Instructions for the task =
The records below are made of lines; count those holding the word "right" and give the number only.

Record set =

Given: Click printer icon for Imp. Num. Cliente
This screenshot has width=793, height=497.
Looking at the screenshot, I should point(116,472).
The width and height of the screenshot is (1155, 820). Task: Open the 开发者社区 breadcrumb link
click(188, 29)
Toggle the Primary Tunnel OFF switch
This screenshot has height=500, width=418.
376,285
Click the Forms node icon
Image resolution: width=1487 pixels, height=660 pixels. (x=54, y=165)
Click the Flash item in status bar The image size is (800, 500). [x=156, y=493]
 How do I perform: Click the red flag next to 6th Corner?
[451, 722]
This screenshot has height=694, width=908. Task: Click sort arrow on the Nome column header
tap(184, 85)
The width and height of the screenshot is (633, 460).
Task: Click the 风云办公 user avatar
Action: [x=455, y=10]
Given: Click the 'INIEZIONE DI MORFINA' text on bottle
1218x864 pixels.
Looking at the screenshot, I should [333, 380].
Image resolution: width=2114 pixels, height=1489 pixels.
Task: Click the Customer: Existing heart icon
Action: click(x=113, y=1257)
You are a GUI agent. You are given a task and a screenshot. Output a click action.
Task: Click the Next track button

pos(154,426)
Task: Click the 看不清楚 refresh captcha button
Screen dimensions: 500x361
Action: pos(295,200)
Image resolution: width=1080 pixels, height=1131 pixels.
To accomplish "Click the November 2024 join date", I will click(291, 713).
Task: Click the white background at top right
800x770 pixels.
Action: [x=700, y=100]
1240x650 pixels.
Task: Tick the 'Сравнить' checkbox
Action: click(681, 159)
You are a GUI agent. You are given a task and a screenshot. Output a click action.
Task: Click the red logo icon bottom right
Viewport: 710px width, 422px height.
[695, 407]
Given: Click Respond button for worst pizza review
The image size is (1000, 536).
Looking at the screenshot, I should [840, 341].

Solution to this problem =
2